Il giudice Edoardo D’Ambrosio muove dal quadro normativo europeo e basa il suo ragionamento sul fatto che i provvedimenti di trattenimento nel Cie emessi dalla questura di Reggio Calabria fossero «privi di motivazione, e dunque illegittimi alla luce dell’articolo 15 della direttiva n. 115 del 2008, così come interpretato dalla Corte di Giustizia europea», perché «omettevano del tutto l’indicazione delle ragioni specifiche in forza delle quali non era stato possibile adottare una misura coercitiva meno afflittiva del trattenimento presso il Cie».
Nel richiamare poi due sentenze del 2009 della Corte Europea dei Diritti dell’Uomo che hanno condannato Grecia e Belgio per le pessime condizioni di loro centri di trattenimento, il giudice rimarca nel caso calabrese i «materassi luridi, privi di lenzuola e con coperte altrettanto sporche, lavabi e “bagni alla turca” luridi, asciugamani sporchi, pasti in quantità  insufficienti e consumati senza sedie né tavoli» (adesso c’è la mensa). E trae la convinzione che «le strutture del Centro sono al limite della decenza», usando il termine «nell’etimologia di convenienti alla loro destinazione: che è quella di accogliere essere umani. E, si badi, esseri umani in quanto tali, e non in quanto stranieri irregolarmente soggiornanti sul territorio nazionale. Lo standard qualitativo delle condizioni di alloggio non deve essere rapportato a chi magari è abituato a condizioni abitative precarie, ma al cittadino medio, senza distinzione di condizione o di razza».

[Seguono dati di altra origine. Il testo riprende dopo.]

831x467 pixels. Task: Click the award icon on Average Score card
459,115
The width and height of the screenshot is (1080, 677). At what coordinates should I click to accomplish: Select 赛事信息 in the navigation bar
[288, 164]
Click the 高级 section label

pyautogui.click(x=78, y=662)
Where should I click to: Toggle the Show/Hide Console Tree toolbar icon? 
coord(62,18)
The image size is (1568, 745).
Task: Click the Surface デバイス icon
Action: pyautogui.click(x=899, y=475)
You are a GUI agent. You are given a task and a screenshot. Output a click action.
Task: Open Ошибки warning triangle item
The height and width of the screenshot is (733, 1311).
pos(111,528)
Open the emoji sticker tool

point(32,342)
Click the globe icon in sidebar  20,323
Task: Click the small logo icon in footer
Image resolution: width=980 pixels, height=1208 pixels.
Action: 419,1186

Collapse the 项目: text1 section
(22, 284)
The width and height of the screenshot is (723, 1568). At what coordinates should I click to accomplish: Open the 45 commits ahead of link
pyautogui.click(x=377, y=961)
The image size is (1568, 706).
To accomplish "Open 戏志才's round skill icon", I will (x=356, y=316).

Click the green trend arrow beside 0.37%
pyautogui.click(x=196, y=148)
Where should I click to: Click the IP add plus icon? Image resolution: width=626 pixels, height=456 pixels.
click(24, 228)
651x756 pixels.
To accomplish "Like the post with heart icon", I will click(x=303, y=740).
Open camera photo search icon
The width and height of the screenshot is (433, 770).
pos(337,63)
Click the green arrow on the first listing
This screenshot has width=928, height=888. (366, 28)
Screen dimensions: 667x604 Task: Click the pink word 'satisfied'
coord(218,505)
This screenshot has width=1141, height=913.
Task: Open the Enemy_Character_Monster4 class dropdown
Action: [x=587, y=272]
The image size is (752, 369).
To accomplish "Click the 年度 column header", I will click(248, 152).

L’asserita illiceità  del trattenimento e «le condizioni lesive della dignità  umana» sono «le offese ingiuste» contro le quali gli imputati hanno dunque reagito per «legittima difesa», di cui il giudice ravvisa i tre requisiti. C’era l’«attualità  del pericolo», perché il trattenimento nel Centro «restringeva la loro libertà  e le condizioni ledevano la loro dignità  umana». C’era l’«inevitabilità  del pericolo», perché, «quando l’offensore è incarnato da un apparato dello Stato di diritto, gli imputati non possono essere considerati alla stregua di chi affronta una situazione di pericolo prevista ed accettata, dovendosi sempre attendere da uno Stato di diritto non il rischio di una violazione dei propri diritti, ma appunto il rispetto delle regole, e tanto più dei diritti fondamentali del cittadino». E per il giudice c’è stata «proporzionalità  tra difesa del diritto ed offesa arrecata», perché «il confronto tra i beni giuridici in conflitto è pacificamente a favore dei beni difesi (dignità  umana e libertà  personale), rispetto a quelli, offesi, del prestigio, efficienza e patrimonio materiale della pubblica amministrazione».